* [DOCUMENT EXTRACT]
-- -- --
# Custom Rod Build Question



## ifish42 (Nov 26, 2013)

Is it possible to build a "kid sized" custom rod. Can blanks be cut down that small?


----------



## 49913 (Apr 18, 2014)

ifish42 said:


> Is it possible to build a "kid sized" custom rod. Can blanks be cut down that small?


 Sure. What do you mean by kid sized? You can always build something tiny on an ice rod blank.


----------



## ifish42 (Nov 26, 2013)

UncleMilty7 said:


> Sure. What do you mean by kid sized? You can always build something tiny on an ice rod blank.


 Just instead of buying one of the cartooney set ups for my daughters first pole I wanted to have one built. I didn't even think of ice fishing blanks. :whistling:

Do you think that's a better way to go?


----------



## Fish Sticks (Feb 28, 2014)

Yea its definitely possible. They do make blanks that small. I think that would be a good way to go because the cartoon poles are just a pole that will be with them for the next 5 years tops. But if you build her a rod it will be with her forever due to being a memory that you had built that for them when they were little plus it would last a lot longer depending on the blank.


----------



## ifish42 (Nov 26, 2013)

Fish Sticks said:


> Yea its definitely possible. They do make blanks that small. I think that would be a good way to go because the cartoon poles are just a pole that will be with them for the next 5 years tops. But if you build her a rod it will be with her forever due to being a memory that you had built that for them when they were little plus it would last a lot longer depending on the blank.


 Is there a certain blank that either of you think would be best?


----------



## Fish Sticks (Feb 28, 2014)

http://www.mudhole.com/Rod-Building/Ice-Rod-Blanks
http://www.mudhole.com/Rod-Building/MHX-Ice-Blanks-Kits
Here is a couple of ice fishing blanks which would serve the same general purpose as a kids rods. Also you can always strip a rod and rebuild it. If this stuff does not help then I would contact rod room and see what they might have to offer.
-- -- --
* [DATA ENTRIES]
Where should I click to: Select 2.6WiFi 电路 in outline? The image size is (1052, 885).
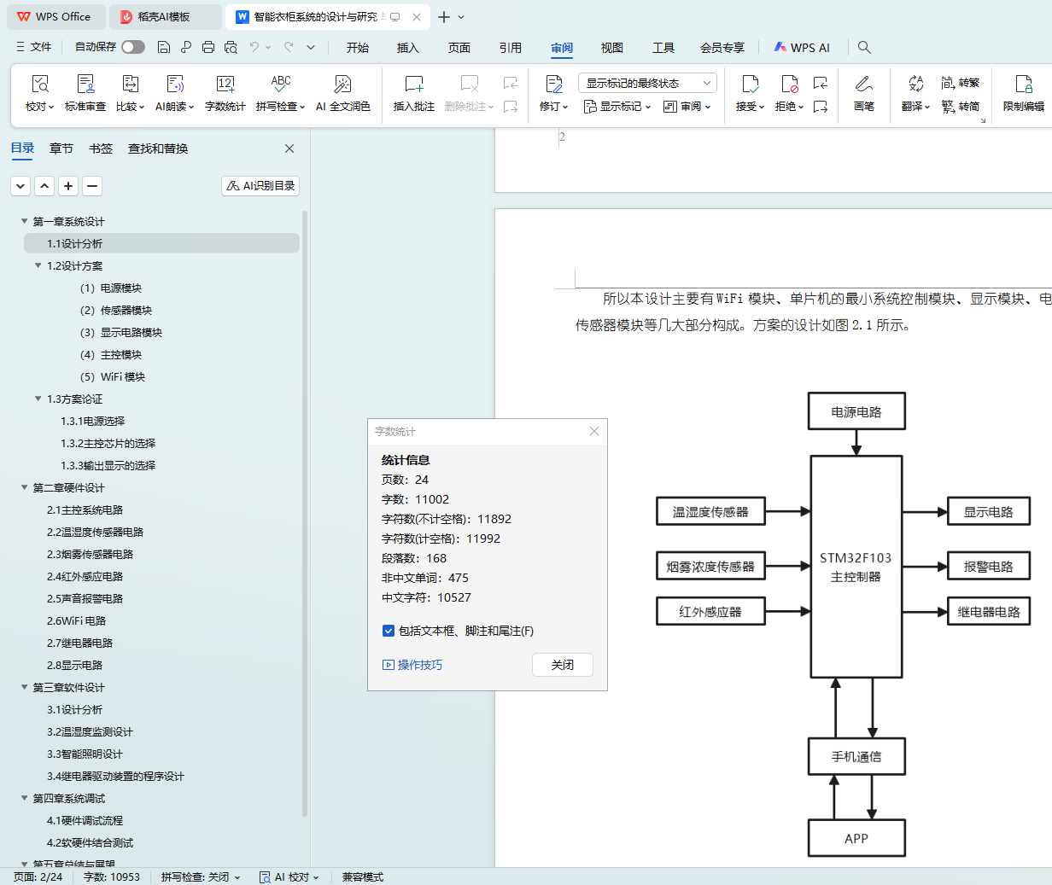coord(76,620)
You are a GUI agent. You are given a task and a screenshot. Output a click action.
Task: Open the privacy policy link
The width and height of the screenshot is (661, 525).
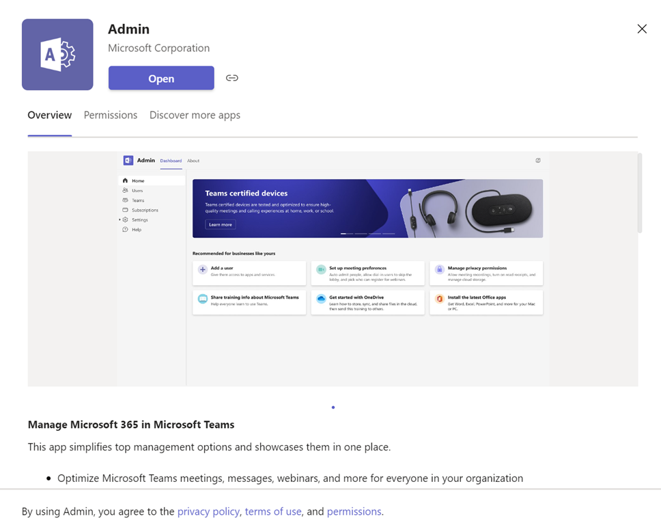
-- -- --
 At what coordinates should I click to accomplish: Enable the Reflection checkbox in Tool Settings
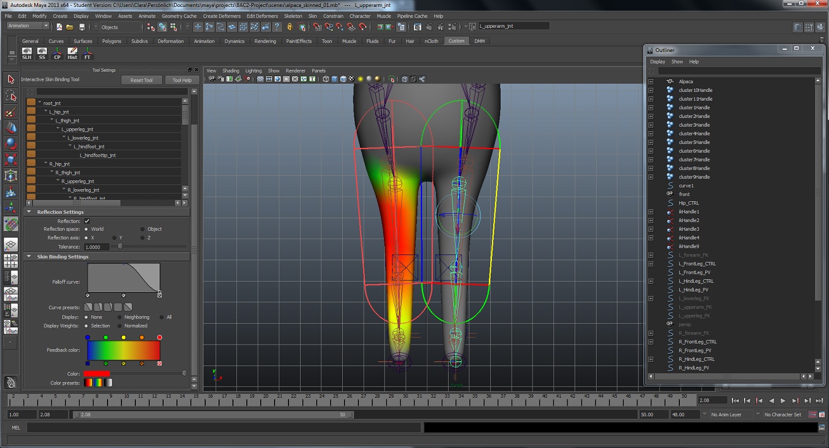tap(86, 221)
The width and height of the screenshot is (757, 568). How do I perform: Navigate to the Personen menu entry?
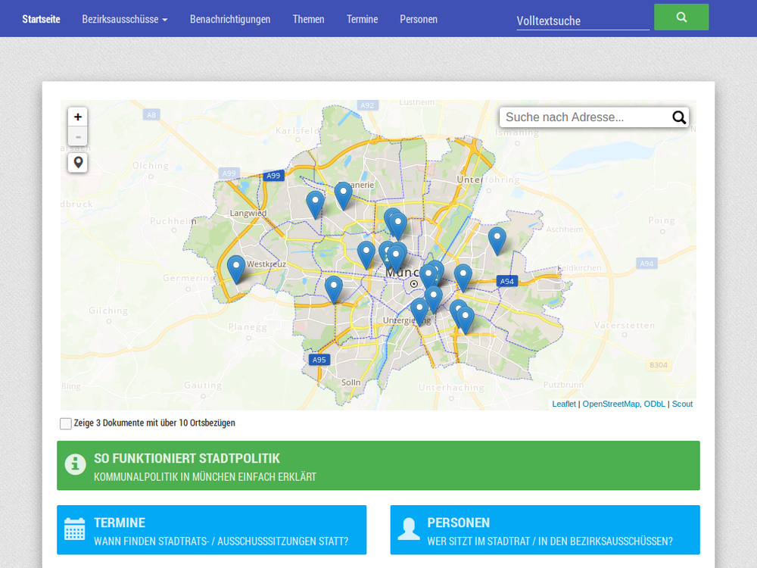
-- -- --
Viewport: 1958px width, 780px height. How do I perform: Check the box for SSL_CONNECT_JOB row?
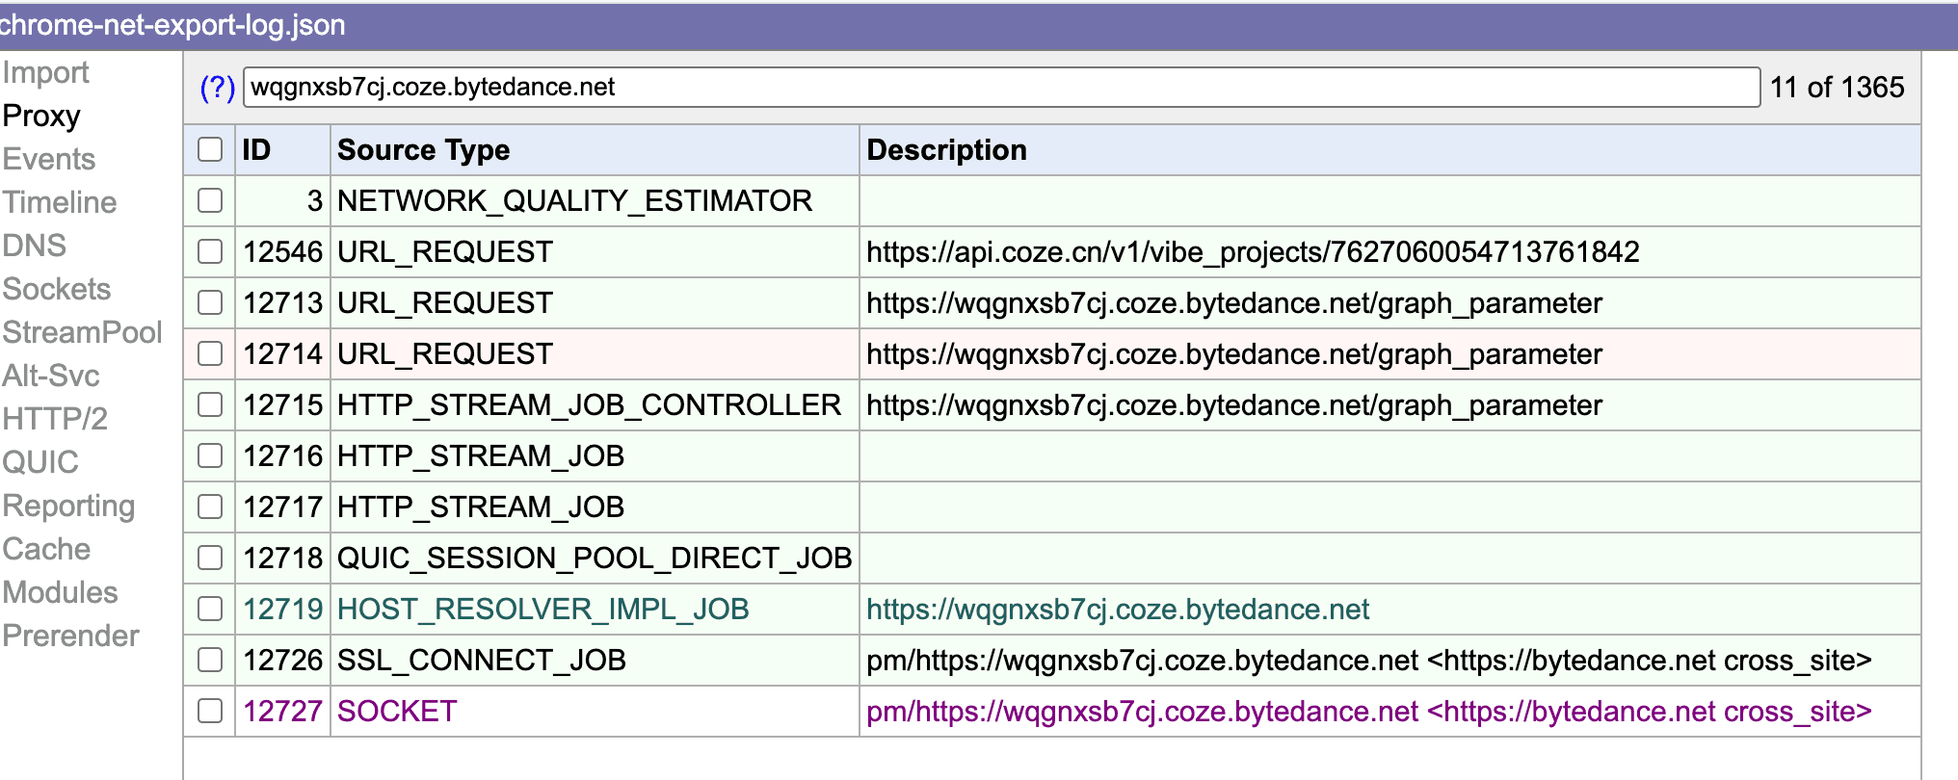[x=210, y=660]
-- -- --
* [DIRECTION 1]
Extract, word for word, everything in the forum thread on building a kid-sized rod from "# Custom Rod" down to "(Apr 18, 2014)".
* [DIRECTION 2]
Rewrite the entries from the line containing "At what coordinates" down to the line containing "The width and height of the screenshot is (757, 568).", both included, with each request kept, and add -82 to every number in the click coordinates given as answers. Give only those lines and leave out the pictures.

* [OUTPUT 1]
# Custom Rod Build Question



## ifish42 (Nov 26, 2013)

Is it possible to build a "kid sized" custom rod. Can blanks be cut down that small?


----------



## 49913 (Apr 18, 2014)

* [OUTPUT 2]
 At what coordinates should I click to accomplish: Enable the Reflection checkbox in Tool Settings
tap(4, 139)
The width and height of the screenshot is (757, 568). How do I perform: Navigate to the Personen menu entry?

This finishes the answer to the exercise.